- _AIM OF THE EXERCISE_: Copy out the lines of the records below, and only those lines, from the one with "Click the Schedule clock icon" through the one with "Given: Add a new source with plus icon", exactly as they appear.

** Opening DATA PROVIDED block **

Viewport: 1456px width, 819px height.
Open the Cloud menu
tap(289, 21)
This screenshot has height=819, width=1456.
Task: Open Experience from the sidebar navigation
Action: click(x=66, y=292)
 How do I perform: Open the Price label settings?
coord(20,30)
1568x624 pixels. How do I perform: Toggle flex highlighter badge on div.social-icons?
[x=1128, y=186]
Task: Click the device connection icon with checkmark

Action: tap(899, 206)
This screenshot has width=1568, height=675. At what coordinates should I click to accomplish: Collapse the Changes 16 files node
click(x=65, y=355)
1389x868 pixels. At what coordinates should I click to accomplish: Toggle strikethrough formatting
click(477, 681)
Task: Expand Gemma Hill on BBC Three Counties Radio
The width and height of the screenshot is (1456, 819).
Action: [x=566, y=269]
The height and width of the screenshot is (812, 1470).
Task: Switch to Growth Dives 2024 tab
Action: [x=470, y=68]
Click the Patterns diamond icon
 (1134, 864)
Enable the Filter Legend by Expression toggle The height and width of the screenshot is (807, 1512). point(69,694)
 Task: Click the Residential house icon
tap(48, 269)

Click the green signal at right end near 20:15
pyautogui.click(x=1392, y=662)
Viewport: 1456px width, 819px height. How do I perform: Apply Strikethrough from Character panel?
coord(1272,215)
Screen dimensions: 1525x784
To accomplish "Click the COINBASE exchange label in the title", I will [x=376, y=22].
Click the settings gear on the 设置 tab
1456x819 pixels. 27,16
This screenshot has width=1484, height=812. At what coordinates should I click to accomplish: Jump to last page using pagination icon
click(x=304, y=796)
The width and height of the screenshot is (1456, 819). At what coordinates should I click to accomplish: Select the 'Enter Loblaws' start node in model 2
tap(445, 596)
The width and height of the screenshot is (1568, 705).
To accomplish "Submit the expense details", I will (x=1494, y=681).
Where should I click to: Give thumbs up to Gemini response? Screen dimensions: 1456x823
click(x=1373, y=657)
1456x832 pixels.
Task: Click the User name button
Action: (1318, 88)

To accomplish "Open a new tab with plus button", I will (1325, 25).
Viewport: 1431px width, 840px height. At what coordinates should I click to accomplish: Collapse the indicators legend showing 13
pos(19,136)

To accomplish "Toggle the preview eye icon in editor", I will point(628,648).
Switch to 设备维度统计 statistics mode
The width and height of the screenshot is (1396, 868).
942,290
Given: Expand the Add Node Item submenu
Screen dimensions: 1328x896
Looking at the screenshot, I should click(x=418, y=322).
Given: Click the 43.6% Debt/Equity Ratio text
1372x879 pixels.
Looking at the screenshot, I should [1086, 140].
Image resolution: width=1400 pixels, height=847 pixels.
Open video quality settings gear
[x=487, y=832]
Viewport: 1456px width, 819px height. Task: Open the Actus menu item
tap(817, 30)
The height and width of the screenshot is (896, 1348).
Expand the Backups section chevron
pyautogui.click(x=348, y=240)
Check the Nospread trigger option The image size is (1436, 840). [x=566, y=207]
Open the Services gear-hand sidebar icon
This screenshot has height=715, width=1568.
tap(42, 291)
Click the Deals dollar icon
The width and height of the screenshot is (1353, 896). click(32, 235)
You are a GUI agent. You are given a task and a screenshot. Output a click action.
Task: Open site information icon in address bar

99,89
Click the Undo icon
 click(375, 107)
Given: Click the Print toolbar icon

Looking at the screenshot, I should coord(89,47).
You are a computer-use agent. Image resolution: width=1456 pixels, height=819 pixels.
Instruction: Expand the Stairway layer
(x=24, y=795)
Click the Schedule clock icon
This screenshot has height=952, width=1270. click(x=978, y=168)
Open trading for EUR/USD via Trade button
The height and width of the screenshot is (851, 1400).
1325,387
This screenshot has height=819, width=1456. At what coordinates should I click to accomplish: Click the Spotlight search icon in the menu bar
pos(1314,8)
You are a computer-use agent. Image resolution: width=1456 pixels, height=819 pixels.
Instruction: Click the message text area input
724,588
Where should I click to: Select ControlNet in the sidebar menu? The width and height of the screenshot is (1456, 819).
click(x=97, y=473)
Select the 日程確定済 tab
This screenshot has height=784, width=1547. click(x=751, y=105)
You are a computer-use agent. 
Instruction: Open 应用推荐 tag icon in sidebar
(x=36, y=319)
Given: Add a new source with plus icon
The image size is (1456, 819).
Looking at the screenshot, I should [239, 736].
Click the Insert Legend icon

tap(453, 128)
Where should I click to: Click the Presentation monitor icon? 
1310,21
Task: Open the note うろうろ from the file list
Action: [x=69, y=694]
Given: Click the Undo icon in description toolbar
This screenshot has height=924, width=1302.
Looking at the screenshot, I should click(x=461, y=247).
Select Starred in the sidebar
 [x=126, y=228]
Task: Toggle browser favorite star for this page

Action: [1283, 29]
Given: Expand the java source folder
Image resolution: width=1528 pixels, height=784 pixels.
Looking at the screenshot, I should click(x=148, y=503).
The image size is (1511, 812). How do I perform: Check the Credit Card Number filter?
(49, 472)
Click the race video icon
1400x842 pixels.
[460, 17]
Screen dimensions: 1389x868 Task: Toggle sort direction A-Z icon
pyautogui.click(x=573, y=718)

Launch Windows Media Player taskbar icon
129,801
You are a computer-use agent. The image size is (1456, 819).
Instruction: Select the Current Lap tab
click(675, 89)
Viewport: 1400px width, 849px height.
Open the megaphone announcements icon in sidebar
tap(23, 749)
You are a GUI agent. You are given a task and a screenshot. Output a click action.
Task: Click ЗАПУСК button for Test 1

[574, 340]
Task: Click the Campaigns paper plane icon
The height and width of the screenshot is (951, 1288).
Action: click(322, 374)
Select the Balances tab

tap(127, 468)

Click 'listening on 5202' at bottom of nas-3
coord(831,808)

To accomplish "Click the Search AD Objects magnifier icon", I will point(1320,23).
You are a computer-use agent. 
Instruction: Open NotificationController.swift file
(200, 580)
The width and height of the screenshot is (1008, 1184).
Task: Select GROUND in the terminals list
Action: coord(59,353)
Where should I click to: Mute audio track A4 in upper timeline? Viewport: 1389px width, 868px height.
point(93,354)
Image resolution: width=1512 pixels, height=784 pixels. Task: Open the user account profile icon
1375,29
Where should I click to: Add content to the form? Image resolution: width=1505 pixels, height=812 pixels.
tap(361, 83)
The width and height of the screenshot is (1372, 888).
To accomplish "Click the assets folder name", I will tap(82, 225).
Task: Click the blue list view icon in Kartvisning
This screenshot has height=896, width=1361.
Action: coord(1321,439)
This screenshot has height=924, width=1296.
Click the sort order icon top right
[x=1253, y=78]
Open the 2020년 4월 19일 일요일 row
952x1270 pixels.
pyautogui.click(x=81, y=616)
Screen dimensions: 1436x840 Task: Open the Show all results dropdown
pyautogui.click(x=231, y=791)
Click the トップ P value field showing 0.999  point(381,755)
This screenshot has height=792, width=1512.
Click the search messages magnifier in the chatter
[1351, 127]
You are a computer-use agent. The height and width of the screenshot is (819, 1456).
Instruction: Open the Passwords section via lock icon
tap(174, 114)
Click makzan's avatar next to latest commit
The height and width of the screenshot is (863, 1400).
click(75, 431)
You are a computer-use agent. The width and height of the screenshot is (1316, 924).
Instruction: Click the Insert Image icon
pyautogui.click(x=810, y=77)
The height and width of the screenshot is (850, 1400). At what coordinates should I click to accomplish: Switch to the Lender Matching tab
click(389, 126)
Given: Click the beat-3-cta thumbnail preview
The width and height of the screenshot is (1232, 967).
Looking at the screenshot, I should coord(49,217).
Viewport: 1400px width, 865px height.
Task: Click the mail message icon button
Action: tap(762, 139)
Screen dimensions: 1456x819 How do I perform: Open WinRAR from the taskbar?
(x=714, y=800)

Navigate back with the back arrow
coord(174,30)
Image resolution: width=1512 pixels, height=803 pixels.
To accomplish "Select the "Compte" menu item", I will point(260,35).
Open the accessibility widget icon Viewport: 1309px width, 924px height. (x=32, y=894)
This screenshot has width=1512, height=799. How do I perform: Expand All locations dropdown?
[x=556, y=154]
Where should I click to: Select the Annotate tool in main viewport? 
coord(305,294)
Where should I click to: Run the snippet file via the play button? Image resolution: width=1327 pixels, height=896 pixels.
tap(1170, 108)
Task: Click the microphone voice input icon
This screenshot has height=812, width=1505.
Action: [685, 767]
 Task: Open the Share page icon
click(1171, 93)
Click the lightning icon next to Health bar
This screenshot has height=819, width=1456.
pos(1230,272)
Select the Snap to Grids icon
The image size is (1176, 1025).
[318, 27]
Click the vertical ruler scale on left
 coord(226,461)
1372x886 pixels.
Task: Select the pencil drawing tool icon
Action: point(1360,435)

** Closing DATA PROVIDED block **

- _EXERCISE SOLUTION_:
Click the Schedule clock icon
This screenshot has height=952, width=1270. click(x=978, y=168)
Open trading for EUR/USD via Trade button
The height and width of the screenshot is (851, 1400).
1325,387
This screenshot has height=819, width=1456. At what coordinates should I click to accomplish: Click the Spotlight search icon in the menu bar
pos(1314,8)
You are a computer-use agent. Image resolution: width=1456 pixels, height=819 pixels.
Instruction: Click the message text area input
724,588
Where should I click to: Select ControlNet in the sidebar menu? The width and height of the screenshot is (1456, 819).
click(x=97, y=473)
Select the 日程確定済 tab
This screenshot has height=784, width=1547. click(x=751, y=105)
You are a computer-use agent. 
Instruction: Open 应用推荐 tag icon in sidebar
(x=36, y=319)
Given: Add a new source with plus icon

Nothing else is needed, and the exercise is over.